Personal information
- Full name: Nicholas Hinds
- Date of birth: October 15, 1997 (age 27)
- Place of birth: Mandeville, Jamaica
- Height: 1.78 m (5 ft 10 in)
- Position(s): Left-back

Youth career
- 2002–2014: Plantation FC
- 2014–2015: Kendall SC
- 2015–2016: Seattle Sounders FC

College career
- Years: Team / Apps / (Gls)
- 2016–2017: Akron Zips / 44 / (11)

Senior career*
- Years: Team / Apps / (Gls)
- 2015–2016: Seattle Sounders FC 2 / 8 / (0)
- 2018–2020: Tacoma Defiance / 60 / (1)
- 2021: Nashville SC / 1 / (0)
- 2021: → Austin Bold (loan) / 25 / (1)
- 2022–2024: El Paso Locomotive / 78 / (2)

International career^{‡}
- 2015: United States U20 / 2 / (0)

= Nick Hinds =

American professional soccer player (born 1997)

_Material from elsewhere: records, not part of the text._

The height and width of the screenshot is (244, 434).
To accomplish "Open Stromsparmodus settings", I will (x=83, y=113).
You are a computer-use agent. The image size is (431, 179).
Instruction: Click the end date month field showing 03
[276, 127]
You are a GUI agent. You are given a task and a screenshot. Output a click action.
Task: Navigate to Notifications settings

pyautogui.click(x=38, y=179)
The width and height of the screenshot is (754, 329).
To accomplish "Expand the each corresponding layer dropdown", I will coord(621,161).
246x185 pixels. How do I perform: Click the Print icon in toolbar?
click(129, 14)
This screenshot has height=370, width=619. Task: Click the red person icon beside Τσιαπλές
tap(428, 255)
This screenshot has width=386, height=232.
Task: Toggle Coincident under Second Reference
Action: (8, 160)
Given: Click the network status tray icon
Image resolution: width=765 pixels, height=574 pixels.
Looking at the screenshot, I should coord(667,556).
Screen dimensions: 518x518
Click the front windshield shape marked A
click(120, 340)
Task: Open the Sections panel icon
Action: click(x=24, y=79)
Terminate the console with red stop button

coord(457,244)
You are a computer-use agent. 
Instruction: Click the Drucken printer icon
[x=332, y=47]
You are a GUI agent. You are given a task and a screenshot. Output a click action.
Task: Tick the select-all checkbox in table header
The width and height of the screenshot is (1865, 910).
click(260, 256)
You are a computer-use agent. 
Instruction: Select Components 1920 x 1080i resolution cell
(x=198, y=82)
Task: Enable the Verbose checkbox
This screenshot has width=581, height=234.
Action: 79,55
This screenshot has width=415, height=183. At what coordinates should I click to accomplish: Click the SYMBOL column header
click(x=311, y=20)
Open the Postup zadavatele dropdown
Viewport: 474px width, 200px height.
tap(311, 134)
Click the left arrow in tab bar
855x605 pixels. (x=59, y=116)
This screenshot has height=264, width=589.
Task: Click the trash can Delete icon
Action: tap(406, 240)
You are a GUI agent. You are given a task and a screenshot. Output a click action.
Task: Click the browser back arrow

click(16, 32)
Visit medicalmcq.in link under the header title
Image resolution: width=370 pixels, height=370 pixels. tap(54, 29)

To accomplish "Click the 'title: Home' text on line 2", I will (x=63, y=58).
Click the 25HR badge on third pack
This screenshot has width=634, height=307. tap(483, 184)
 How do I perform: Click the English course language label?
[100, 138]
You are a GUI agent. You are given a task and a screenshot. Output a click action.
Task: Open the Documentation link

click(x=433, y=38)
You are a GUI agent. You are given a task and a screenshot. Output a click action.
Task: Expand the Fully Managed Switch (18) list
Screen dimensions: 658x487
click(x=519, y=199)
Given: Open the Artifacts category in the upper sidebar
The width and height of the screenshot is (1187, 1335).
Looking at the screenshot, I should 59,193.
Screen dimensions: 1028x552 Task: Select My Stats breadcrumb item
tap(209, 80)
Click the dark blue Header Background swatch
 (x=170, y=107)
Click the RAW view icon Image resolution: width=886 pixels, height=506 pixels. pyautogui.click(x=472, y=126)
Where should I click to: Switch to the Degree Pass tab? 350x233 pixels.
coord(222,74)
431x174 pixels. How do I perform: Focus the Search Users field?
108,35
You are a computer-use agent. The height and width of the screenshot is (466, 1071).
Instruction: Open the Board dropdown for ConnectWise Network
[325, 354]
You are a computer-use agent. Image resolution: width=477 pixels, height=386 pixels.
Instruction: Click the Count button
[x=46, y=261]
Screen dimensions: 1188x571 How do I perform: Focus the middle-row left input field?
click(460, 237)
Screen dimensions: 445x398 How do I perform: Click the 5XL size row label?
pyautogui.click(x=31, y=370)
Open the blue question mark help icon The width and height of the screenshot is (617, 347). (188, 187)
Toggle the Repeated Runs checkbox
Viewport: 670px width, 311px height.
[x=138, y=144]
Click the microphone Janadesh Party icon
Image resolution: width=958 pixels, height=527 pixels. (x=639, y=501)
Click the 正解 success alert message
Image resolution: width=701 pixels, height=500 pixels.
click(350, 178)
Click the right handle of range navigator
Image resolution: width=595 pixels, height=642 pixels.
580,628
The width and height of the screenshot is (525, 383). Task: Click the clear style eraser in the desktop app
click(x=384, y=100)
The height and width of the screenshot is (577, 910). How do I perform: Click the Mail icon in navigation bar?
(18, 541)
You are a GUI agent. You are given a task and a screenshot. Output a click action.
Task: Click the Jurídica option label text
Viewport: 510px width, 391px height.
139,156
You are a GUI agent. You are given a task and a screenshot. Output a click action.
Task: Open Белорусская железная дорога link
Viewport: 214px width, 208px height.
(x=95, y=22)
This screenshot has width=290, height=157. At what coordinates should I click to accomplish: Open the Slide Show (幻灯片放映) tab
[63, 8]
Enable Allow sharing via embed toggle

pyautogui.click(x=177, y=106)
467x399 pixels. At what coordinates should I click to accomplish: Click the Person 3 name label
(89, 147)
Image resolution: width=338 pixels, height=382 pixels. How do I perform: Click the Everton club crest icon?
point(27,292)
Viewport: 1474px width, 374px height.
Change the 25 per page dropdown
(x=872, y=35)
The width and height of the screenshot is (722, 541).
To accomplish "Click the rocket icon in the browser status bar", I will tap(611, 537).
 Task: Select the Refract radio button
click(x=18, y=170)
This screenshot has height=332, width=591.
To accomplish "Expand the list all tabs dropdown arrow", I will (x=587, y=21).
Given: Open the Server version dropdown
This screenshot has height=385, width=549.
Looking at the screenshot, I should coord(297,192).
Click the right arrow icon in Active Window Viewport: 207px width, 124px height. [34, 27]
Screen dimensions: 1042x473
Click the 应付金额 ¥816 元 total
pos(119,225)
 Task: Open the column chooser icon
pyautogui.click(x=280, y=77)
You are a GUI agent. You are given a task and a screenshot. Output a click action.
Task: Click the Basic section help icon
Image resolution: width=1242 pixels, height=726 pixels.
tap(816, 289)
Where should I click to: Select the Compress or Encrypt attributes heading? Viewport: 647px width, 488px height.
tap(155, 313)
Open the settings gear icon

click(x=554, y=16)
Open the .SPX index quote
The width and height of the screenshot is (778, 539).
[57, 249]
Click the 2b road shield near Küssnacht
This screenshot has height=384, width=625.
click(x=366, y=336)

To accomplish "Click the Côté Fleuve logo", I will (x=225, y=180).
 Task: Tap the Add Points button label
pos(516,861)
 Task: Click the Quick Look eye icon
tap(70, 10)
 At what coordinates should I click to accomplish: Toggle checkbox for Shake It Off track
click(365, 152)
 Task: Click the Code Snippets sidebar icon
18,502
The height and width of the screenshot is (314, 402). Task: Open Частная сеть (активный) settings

Nicholas Hinds (born October 15, 1997) is an American professional soccer player who plays as a left-back.

==Career==
===Youth===
Hinds began his youth career with Plantation FC and Kendell SC before joining the Seattle Sounders FC Academy in 2015. On October 22, 2014, Hinds verbally committed to the University of North Carolina.

===Club===
On August 28, 2015, he made his professional debut for USL club Seattle Sounders FC 2 in a 2–1 defeat to Real Monarchs.

Despite appearing for S2, Hinds was still able to maintain his college eligibility. On February 3, 2016, it was announced that he signed a letter of intent to play college soccer at the University of Akron.

===Nashville SC===
On February 22, 2021, Hinds signed with Major League Soccer club Nashville SC, after the team acquired his homegrown player rights from the Seattle Sounders FC.

On May 6, 2021, Hinds was loaned to USL Championship side Austin Bold, alongside Nashville SC teammate Elliot Panicco.

Following the 2021 season, Hinds' contract option was declined by Nashville and he became a free agent.

On January 18, 2022, Hinds signed with USL Championship side El Paso Locomotive.

===International===
Born in Jamaica, but raised in Florida, Hinds is eligible to play internationally for Jamaica or the United States at the senior international level.